Entries taken from a collection.
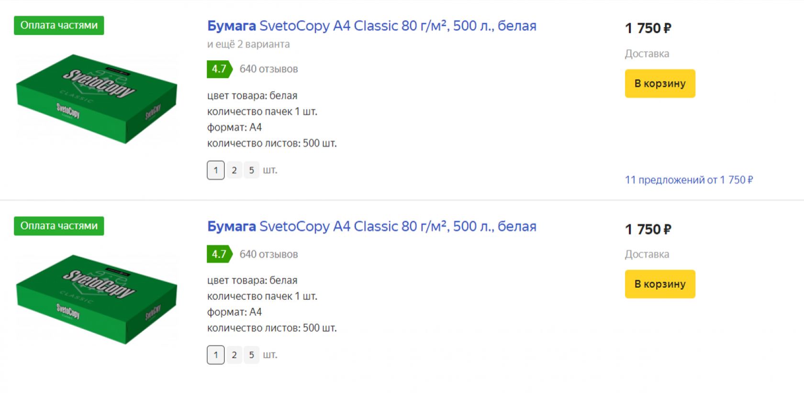Open bottom "Бумага SvetoCopy A4 Classic" title link

click(x=371, y=227)
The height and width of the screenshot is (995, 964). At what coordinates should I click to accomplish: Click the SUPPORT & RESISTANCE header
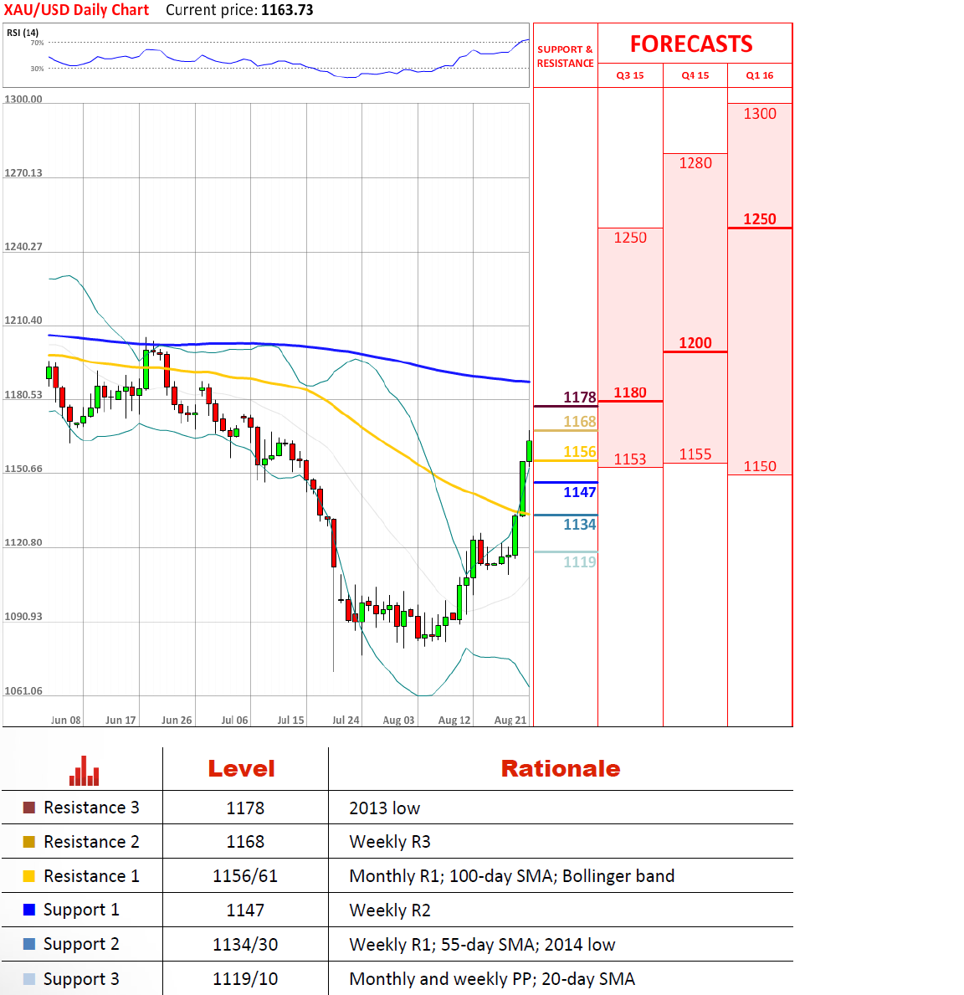pos(565,56)
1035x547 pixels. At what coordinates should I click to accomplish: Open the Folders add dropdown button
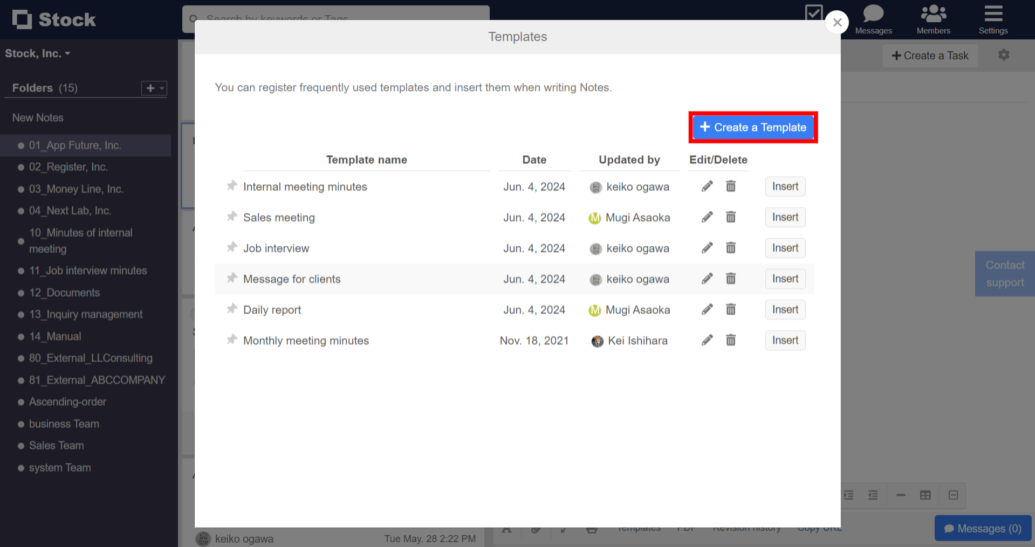(x=154, y=88)
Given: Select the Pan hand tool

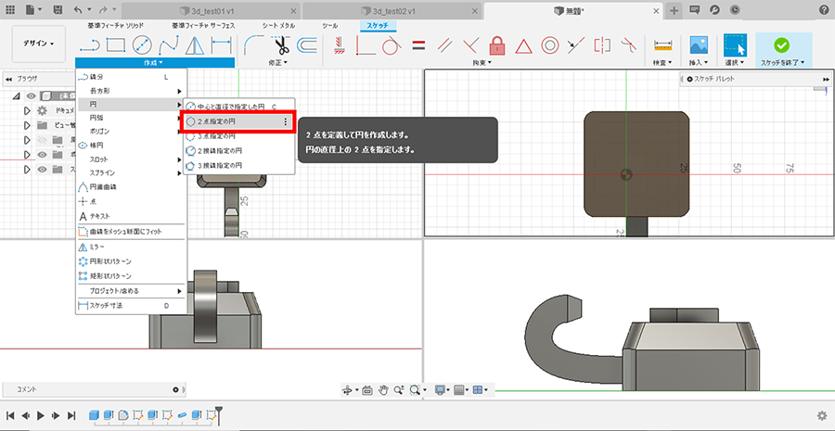Looking at the screenshot, I should (x=383, y=389).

What this task involves. Extract the run of lines beginning with the line that holds "The height and" and ending at the last line of the data, inclusive. Exclude any pictures from the copy.

Reply to the task.
The height and width of the screenshot is (995, 964). At what coordinates should I click to accomplish: Click the SUPPORT & RESISTANCE header
pos(565,56)
1035x547 pixels. At what coordinates should I click to accomplish: Open the Folders add dropdown button
(x=154, y=88)
Given: Select the Pan hand tool

Looking at the screenshot, I should (x=383, y=389).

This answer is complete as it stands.